Saved entries:
────────────────────────────────────────

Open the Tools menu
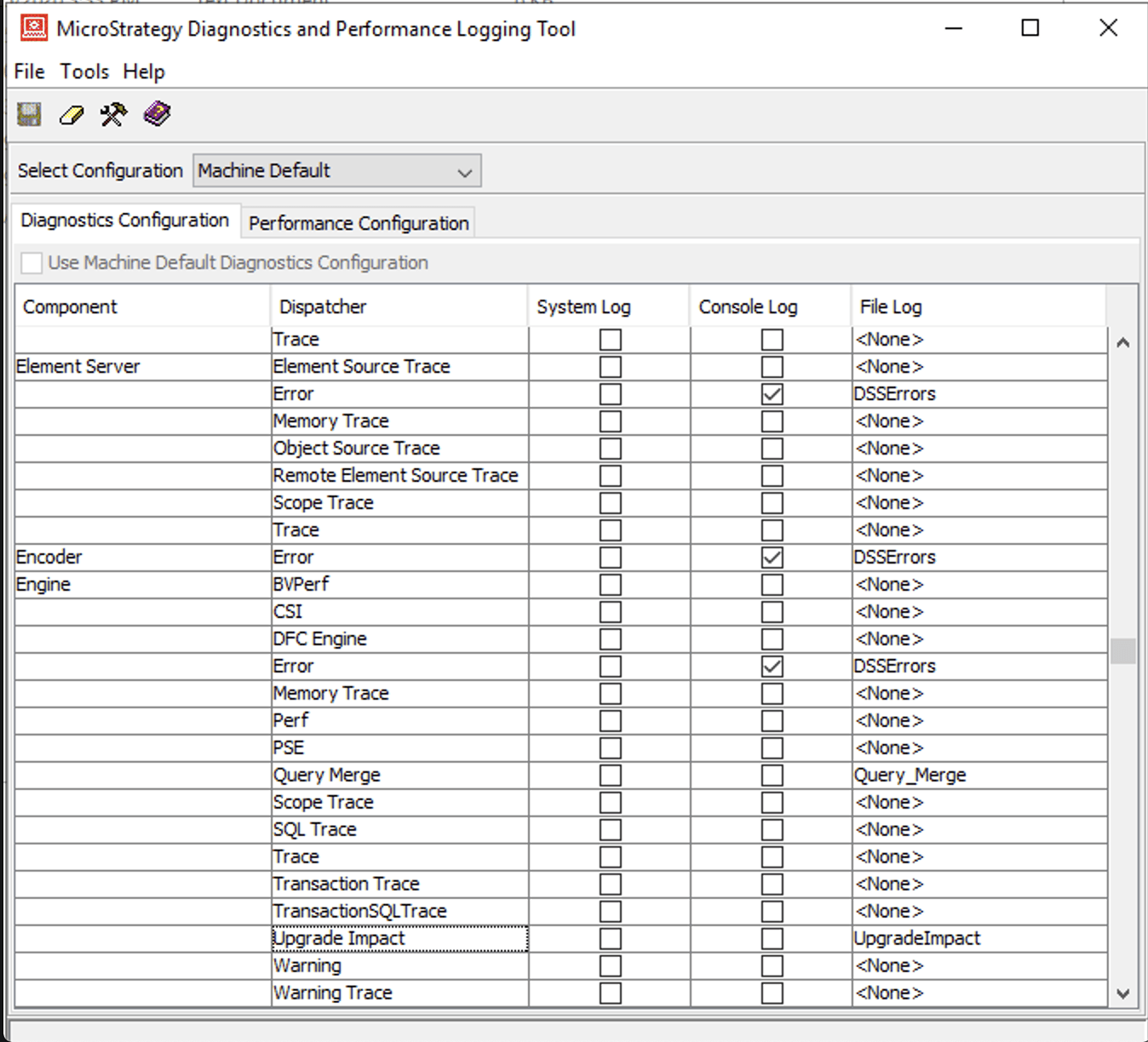Viewport: 1148px width, 1042px height. [x=83, y=72]
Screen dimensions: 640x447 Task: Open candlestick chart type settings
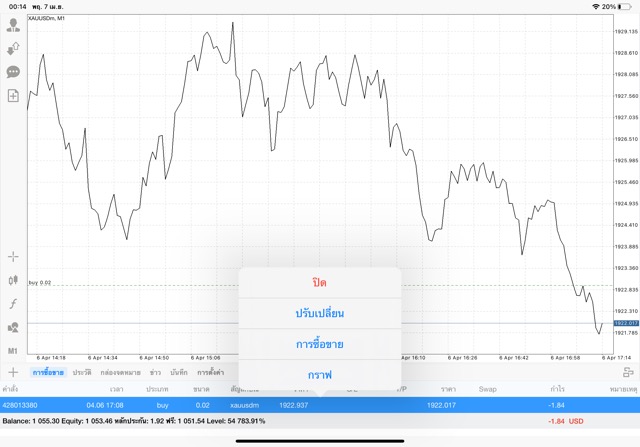pos(13,281)
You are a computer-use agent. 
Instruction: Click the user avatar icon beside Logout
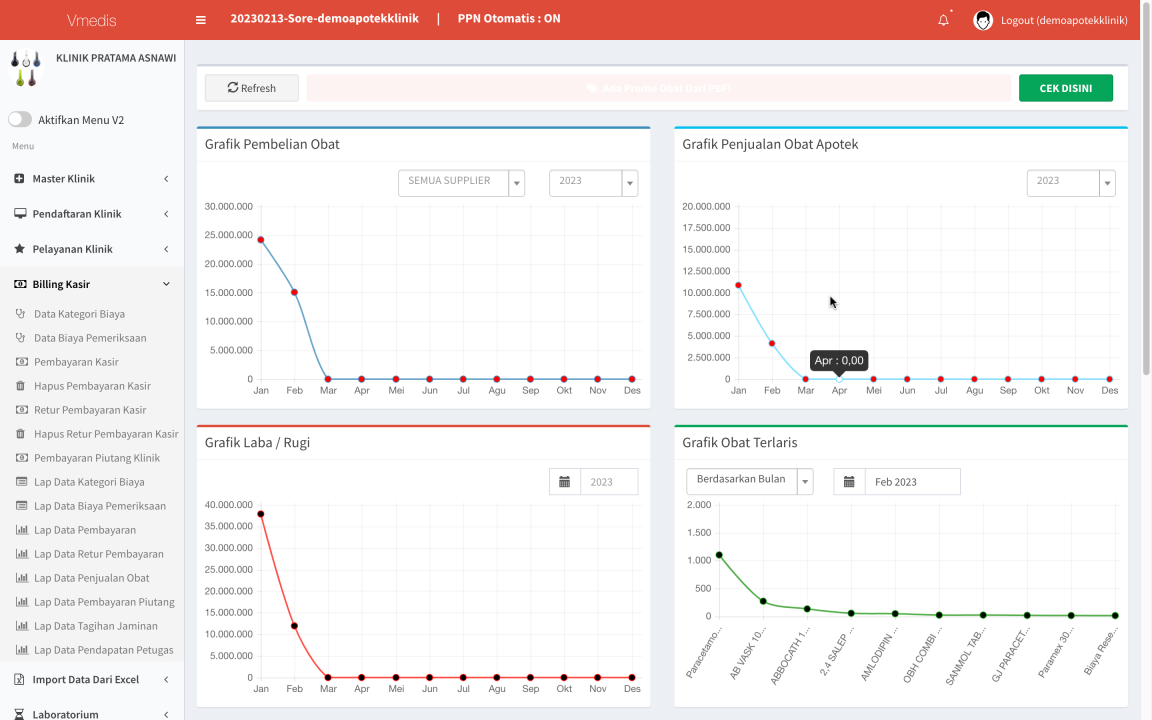[983, 20]
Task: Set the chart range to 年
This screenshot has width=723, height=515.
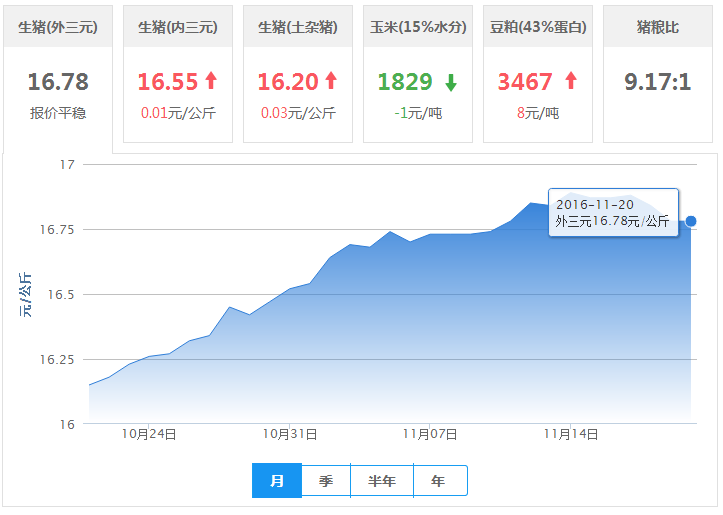Action: pyautogui.click(x=439, y=481)
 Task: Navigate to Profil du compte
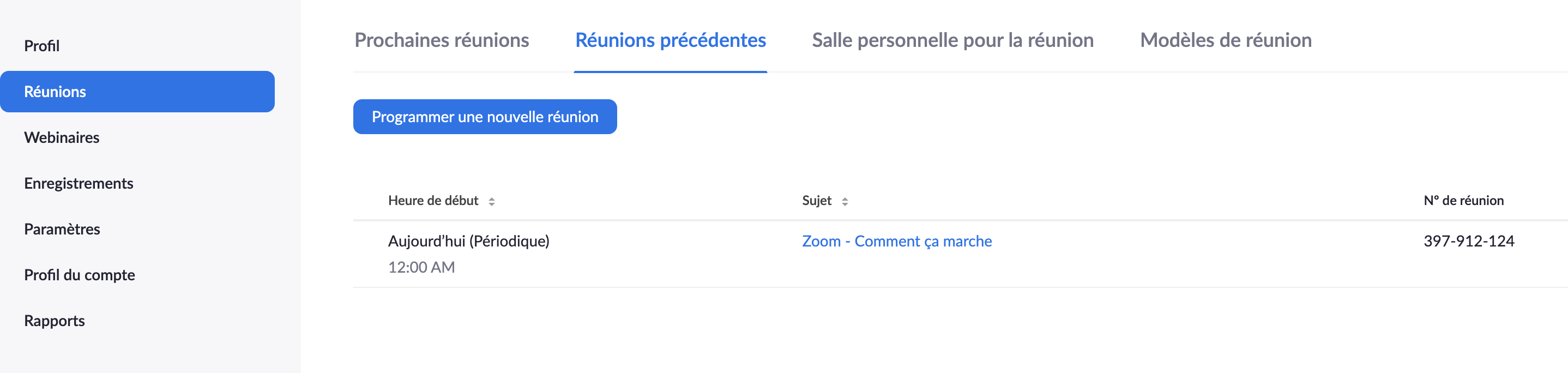tap(79, 275)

────────────────────────────────────────

WHAT YOU SHOULD DO: Every line above should be retyped exactly; the pictures do not belong in the copy.

PROBLEM SOLUTION:
Open the Tools menu
Viewport: 1148px width, 1042px height. [x=83, y=72]
Screen dimensions: 640x447 Task: Open candlestick chart type settings
pos(13,281)
You are a computer-use agent. 
Instruction: Click the user avatar icon beside Logout
[983, 20]
Task: Set the chart range to 年
This screenshot has width=723, height=515.
Action: pyautogui.click(x=439, y=481)
 Task: Navigate to Profil du compte
tap(79, 275)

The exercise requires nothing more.